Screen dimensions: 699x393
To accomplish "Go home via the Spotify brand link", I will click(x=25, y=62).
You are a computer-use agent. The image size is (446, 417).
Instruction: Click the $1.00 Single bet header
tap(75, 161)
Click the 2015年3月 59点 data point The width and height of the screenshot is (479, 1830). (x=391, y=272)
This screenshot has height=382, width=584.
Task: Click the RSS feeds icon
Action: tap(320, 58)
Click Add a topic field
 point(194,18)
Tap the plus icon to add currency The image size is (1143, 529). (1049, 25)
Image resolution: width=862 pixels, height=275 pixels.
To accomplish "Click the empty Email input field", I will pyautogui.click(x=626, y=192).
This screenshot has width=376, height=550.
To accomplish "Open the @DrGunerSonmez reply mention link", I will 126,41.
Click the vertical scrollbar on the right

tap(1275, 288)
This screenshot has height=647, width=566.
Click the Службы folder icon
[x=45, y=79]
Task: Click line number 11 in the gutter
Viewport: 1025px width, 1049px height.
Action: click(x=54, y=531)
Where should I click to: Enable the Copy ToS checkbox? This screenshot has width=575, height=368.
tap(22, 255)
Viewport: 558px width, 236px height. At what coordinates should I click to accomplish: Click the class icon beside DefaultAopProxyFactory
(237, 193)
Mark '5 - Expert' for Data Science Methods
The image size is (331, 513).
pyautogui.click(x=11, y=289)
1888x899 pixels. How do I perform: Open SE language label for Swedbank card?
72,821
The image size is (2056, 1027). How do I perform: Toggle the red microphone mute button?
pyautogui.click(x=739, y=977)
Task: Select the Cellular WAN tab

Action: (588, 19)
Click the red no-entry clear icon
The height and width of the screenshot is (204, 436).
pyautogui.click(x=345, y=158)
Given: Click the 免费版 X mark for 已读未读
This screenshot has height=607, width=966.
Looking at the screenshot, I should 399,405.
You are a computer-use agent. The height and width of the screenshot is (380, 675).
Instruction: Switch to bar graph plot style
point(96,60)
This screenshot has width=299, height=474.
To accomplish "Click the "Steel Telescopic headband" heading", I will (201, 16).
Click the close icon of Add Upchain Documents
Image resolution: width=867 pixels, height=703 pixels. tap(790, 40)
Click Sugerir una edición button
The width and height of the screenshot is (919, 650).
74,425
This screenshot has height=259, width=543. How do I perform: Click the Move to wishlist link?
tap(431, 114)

____

SHORT TASK:
Pick out each of the lines above that contains the word "should" and copy it.

WORKED SOLUTION:
Where should I click to: Enable the Copy ToS checkbox? This screenshot has width=575, height=368.
Viewport: 558px width, 236px height. At what coordinates should I click to accomplish: Click the class icon beside DefaultAopProxyFactory
Looking at the screenshot, I should 399,405.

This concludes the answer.